═════ Dataset extract ═════

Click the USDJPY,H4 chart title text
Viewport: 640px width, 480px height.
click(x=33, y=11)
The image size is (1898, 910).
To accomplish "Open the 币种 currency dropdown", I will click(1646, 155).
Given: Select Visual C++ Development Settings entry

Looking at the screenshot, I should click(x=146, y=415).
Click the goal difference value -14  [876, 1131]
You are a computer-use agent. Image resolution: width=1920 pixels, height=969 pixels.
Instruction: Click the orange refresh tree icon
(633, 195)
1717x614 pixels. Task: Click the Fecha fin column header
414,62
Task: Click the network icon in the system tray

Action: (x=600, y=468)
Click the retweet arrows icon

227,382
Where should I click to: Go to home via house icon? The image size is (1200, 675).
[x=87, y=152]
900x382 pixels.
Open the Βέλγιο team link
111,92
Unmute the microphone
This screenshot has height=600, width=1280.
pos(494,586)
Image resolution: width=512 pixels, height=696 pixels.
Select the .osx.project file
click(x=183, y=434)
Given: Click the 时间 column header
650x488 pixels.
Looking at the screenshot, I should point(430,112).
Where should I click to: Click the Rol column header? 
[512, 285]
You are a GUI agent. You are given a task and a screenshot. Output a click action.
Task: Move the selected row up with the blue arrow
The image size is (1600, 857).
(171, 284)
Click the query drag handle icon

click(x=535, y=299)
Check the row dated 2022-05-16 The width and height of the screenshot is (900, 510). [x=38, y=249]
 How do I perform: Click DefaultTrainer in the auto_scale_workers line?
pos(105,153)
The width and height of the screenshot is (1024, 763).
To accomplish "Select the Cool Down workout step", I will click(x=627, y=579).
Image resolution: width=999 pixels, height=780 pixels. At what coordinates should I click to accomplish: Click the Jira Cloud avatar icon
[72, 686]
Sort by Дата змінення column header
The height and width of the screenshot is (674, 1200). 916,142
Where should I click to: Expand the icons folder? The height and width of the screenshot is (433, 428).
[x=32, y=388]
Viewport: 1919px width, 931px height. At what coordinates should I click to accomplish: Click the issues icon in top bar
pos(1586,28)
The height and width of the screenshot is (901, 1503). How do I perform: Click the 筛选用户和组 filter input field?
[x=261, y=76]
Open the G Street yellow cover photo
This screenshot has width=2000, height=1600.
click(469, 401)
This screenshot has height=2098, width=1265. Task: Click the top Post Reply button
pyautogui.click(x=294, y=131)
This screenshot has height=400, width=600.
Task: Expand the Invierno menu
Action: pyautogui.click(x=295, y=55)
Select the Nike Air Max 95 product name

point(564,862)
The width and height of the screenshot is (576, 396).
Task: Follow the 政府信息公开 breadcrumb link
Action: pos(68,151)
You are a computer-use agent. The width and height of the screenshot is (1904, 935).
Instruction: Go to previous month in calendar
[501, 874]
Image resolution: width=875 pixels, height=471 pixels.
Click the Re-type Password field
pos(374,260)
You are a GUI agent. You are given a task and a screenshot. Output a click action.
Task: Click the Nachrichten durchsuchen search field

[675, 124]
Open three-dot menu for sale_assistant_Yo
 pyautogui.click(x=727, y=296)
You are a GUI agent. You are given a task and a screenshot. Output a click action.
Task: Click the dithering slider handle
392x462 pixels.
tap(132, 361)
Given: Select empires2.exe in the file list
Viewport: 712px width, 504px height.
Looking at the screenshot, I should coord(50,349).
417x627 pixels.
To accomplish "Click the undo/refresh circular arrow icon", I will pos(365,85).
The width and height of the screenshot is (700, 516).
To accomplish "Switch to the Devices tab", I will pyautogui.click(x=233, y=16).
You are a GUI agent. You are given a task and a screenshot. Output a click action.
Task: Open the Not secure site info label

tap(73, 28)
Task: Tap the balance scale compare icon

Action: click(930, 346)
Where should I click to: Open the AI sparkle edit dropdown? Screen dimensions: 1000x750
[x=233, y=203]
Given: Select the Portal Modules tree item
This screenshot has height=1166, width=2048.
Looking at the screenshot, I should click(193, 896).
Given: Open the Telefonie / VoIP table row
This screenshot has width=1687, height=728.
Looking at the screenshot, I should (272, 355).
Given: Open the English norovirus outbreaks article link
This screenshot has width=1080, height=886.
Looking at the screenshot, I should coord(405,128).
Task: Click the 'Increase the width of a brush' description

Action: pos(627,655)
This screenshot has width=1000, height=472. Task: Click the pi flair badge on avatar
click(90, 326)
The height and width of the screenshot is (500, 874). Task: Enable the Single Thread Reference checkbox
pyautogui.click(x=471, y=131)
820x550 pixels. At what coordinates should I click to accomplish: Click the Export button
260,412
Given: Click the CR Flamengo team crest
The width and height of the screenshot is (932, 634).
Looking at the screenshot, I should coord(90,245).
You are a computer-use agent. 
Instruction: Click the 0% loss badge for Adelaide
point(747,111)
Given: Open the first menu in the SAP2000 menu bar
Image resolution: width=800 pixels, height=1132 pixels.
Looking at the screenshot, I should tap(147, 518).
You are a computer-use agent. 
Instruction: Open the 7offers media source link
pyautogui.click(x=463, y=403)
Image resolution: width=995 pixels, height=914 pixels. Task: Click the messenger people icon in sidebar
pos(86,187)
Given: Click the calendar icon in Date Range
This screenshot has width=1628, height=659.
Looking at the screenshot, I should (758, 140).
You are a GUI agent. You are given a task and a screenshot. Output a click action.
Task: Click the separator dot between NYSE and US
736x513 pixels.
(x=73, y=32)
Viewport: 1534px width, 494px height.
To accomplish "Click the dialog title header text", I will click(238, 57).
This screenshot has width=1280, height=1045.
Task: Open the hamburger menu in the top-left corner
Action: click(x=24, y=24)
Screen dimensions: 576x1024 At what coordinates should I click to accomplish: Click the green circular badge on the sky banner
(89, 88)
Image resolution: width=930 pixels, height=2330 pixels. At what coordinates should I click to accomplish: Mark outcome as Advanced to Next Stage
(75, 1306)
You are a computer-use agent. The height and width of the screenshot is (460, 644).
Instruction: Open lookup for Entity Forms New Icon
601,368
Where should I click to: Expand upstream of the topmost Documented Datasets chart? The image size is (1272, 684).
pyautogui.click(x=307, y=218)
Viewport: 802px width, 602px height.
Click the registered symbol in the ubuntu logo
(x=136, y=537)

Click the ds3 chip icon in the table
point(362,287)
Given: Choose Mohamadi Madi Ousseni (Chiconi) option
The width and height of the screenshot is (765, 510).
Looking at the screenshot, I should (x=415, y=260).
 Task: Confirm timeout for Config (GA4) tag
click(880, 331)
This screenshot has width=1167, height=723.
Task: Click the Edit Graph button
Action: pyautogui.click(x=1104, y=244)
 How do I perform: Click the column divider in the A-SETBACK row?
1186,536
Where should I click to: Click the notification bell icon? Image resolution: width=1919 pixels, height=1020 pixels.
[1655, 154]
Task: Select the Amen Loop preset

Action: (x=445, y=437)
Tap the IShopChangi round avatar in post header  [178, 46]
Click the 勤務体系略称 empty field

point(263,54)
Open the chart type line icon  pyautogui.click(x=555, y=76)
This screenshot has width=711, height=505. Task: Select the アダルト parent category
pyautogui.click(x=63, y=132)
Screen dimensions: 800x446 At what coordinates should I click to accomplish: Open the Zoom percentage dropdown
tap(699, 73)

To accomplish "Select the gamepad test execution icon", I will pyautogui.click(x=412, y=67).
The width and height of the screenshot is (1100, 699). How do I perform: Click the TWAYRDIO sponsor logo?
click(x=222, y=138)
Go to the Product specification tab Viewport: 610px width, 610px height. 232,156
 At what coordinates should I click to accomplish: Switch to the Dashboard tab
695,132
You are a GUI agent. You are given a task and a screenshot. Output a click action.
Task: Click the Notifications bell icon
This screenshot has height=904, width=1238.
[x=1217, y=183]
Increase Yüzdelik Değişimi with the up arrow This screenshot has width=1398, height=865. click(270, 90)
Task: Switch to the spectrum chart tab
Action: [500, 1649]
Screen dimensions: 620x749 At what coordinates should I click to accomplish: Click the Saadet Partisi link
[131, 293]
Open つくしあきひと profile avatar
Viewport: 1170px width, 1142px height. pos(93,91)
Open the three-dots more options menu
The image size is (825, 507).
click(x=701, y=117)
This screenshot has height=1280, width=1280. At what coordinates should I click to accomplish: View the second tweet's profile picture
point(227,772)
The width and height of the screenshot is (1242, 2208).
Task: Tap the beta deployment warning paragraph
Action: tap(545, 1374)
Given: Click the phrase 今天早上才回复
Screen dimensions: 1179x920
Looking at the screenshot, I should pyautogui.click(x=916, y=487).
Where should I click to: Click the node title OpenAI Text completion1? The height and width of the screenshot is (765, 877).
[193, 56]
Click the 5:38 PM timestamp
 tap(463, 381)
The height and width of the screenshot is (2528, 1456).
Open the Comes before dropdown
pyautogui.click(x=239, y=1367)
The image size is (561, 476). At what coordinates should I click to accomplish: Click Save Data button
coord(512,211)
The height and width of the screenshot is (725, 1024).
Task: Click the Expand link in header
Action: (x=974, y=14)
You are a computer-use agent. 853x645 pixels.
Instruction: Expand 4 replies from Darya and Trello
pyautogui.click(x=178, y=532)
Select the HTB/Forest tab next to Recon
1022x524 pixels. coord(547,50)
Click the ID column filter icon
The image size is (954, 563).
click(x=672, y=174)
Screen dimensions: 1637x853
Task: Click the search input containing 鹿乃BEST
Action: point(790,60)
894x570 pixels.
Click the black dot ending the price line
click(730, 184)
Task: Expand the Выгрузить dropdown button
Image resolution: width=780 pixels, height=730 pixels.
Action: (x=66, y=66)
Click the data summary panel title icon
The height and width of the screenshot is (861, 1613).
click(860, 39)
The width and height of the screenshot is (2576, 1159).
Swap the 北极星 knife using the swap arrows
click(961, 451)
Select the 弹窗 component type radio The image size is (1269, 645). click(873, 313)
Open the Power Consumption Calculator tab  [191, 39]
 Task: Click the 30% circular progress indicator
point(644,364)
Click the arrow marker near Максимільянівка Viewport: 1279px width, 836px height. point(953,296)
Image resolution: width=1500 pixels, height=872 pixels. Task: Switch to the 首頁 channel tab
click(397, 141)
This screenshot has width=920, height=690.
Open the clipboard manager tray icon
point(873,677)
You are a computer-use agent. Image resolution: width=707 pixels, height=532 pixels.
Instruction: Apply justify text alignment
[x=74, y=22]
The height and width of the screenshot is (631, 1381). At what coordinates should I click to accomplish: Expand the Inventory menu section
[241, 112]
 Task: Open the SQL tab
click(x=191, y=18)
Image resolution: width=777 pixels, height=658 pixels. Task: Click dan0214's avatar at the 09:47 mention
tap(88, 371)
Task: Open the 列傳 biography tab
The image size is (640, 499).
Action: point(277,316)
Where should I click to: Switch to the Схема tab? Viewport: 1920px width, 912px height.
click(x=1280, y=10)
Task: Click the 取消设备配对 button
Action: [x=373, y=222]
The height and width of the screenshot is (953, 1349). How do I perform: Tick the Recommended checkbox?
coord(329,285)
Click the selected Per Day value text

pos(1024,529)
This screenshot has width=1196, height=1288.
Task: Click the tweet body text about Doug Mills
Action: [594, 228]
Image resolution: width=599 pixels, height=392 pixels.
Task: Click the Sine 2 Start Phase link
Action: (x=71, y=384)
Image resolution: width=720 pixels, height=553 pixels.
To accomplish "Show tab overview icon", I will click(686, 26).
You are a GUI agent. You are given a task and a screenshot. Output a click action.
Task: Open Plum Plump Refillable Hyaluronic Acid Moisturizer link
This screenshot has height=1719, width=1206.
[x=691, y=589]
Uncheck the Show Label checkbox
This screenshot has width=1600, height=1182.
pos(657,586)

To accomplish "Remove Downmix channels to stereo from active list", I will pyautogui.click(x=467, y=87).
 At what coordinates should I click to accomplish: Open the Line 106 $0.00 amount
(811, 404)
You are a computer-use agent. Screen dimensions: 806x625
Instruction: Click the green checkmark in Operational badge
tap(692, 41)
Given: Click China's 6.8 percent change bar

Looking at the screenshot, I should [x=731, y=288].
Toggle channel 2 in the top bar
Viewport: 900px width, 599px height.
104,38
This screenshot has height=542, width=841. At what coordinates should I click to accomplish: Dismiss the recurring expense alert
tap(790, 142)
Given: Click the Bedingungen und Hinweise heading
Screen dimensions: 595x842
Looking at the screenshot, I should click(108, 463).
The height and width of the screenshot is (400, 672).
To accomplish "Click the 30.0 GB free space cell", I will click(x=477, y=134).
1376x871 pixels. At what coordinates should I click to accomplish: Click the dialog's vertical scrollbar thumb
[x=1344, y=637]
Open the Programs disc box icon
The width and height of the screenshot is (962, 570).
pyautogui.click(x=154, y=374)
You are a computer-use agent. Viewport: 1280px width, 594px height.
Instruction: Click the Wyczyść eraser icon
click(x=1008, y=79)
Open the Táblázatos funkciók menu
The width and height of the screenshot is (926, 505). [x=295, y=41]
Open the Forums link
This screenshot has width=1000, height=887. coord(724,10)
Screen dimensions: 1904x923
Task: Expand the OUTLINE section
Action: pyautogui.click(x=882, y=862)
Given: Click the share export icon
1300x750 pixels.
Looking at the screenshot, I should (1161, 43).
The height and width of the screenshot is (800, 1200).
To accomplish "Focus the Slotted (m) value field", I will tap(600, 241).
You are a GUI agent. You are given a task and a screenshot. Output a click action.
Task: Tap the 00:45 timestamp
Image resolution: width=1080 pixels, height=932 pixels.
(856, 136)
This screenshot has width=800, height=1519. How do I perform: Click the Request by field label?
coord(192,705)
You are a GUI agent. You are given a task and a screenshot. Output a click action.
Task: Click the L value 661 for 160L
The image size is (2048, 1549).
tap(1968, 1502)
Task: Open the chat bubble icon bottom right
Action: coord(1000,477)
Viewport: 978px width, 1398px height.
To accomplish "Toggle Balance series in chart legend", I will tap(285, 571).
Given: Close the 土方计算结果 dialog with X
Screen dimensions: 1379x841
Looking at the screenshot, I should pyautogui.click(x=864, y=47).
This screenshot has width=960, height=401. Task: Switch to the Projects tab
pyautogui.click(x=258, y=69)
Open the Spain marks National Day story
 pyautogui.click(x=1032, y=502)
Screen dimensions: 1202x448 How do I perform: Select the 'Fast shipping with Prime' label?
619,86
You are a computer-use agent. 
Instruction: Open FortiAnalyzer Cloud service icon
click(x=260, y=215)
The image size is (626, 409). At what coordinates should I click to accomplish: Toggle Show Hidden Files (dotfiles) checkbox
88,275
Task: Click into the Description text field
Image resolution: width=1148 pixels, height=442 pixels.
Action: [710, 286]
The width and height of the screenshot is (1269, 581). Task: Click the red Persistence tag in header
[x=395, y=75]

═════

What you have to do
The answer must be all the lines above that hold the word "list".

Finished exercise
Given: Select empires2.exe in the file list
To accomplish "Remove Downmix channels to stereo from active list", I will pyautogui.click(x=467, y=87).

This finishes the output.